PROBLEM TO SOLVE —
Your task is to reproduce exactly the lines from the one containing "The height and" through the last line below, both ends included, and nothing else, with no pictures.

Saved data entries
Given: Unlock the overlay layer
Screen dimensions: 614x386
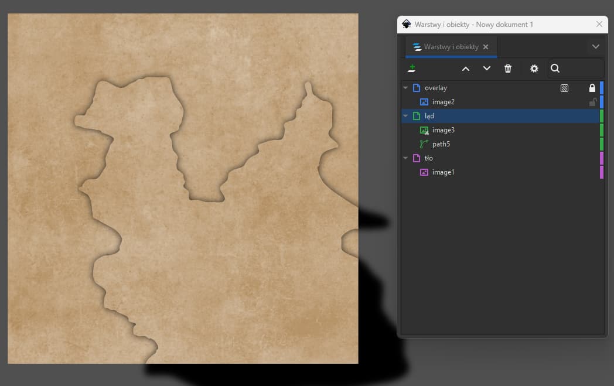Looking at the screenshot, I should click(x=592, y=88).
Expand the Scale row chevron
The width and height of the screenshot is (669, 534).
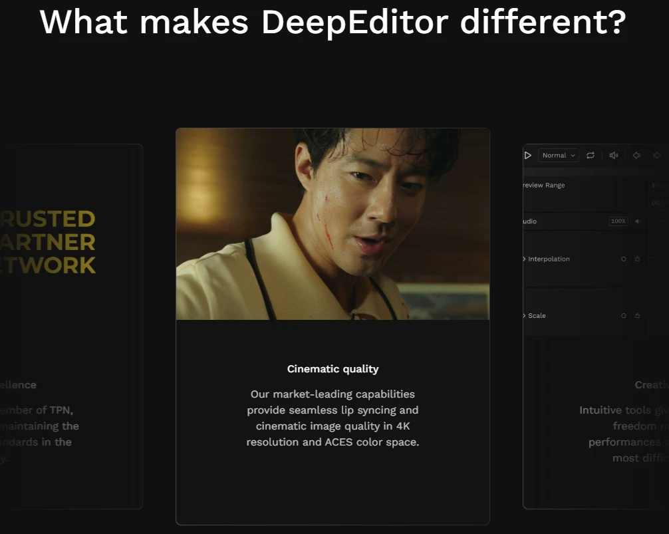click(525, 316)
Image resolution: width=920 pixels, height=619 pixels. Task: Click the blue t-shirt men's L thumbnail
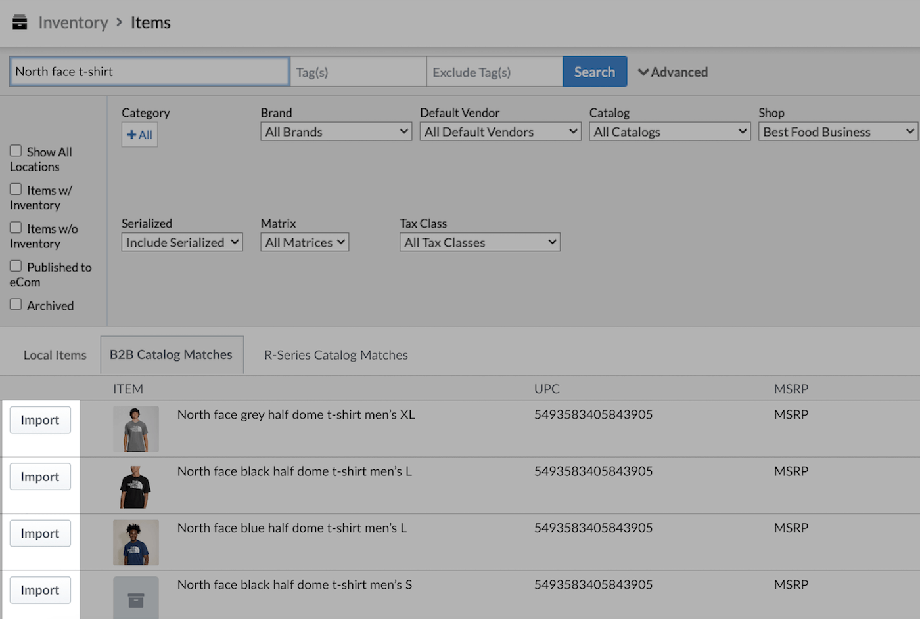[x=135, y=543]
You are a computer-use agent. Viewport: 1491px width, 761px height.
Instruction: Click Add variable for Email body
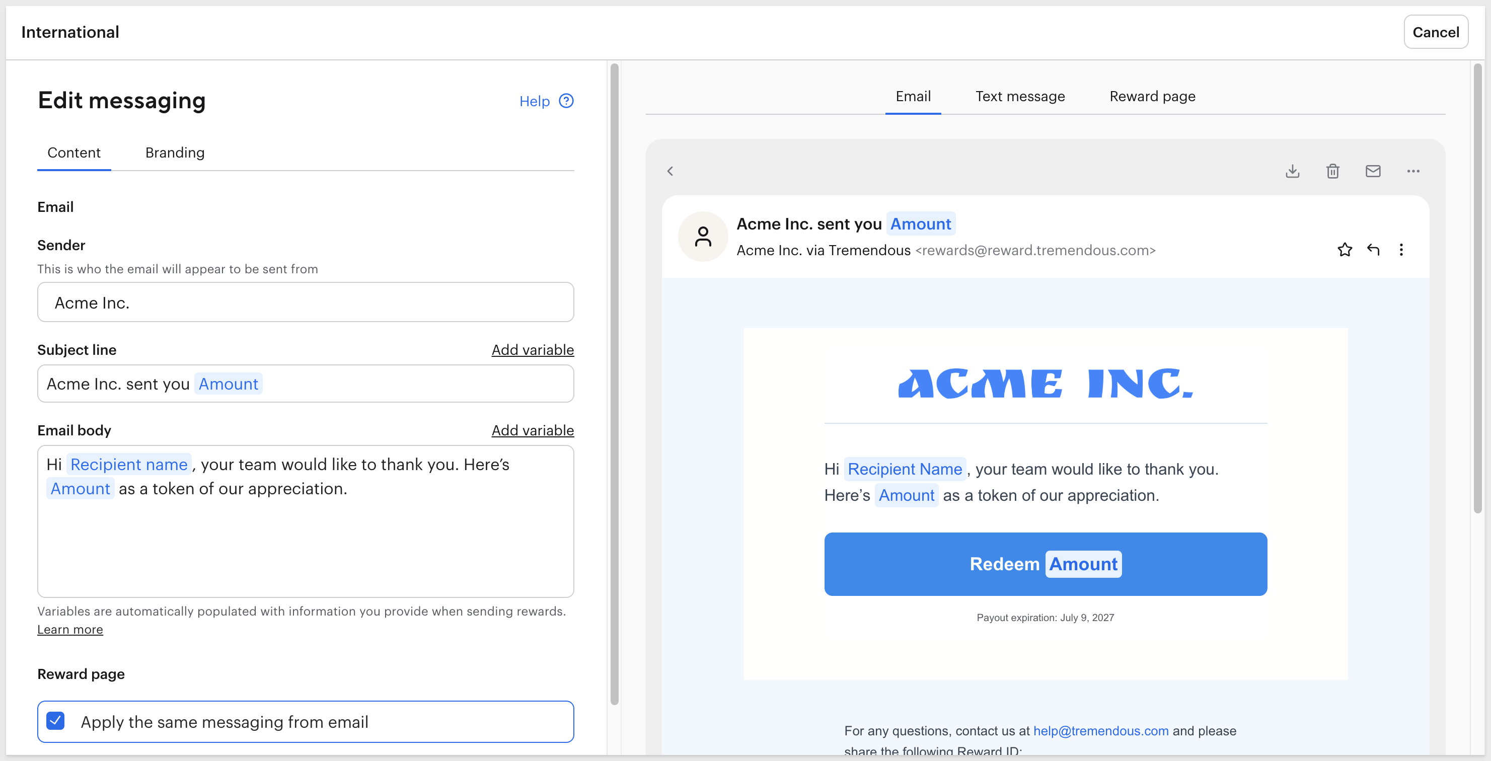(533, 430)
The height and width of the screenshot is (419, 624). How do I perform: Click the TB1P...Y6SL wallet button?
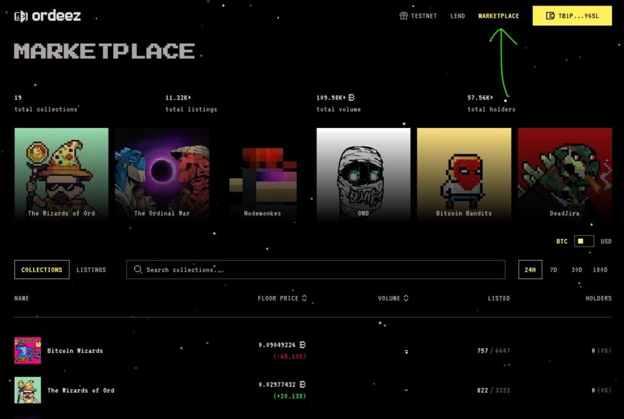click(572, 15)
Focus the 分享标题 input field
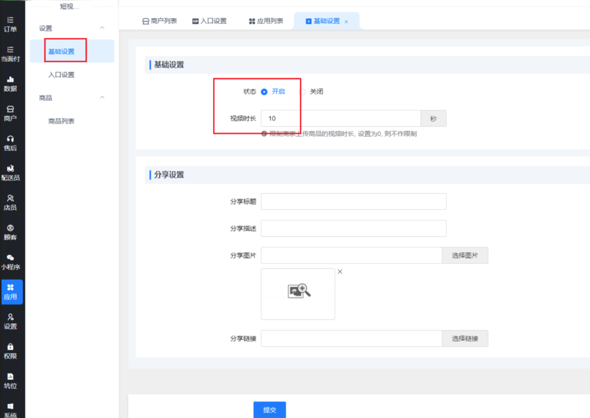Viewport: 590px width, 418px height. click(353, 202)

RESPONSE BOX —
The height and width of the screenshot is (419, 624). How do I perform: Click the TB1P...Y6SL wallet button?
click(572, 15)
Focus the 分享标题 input field
Viewport: 590px width, 418px height. click(353, 202)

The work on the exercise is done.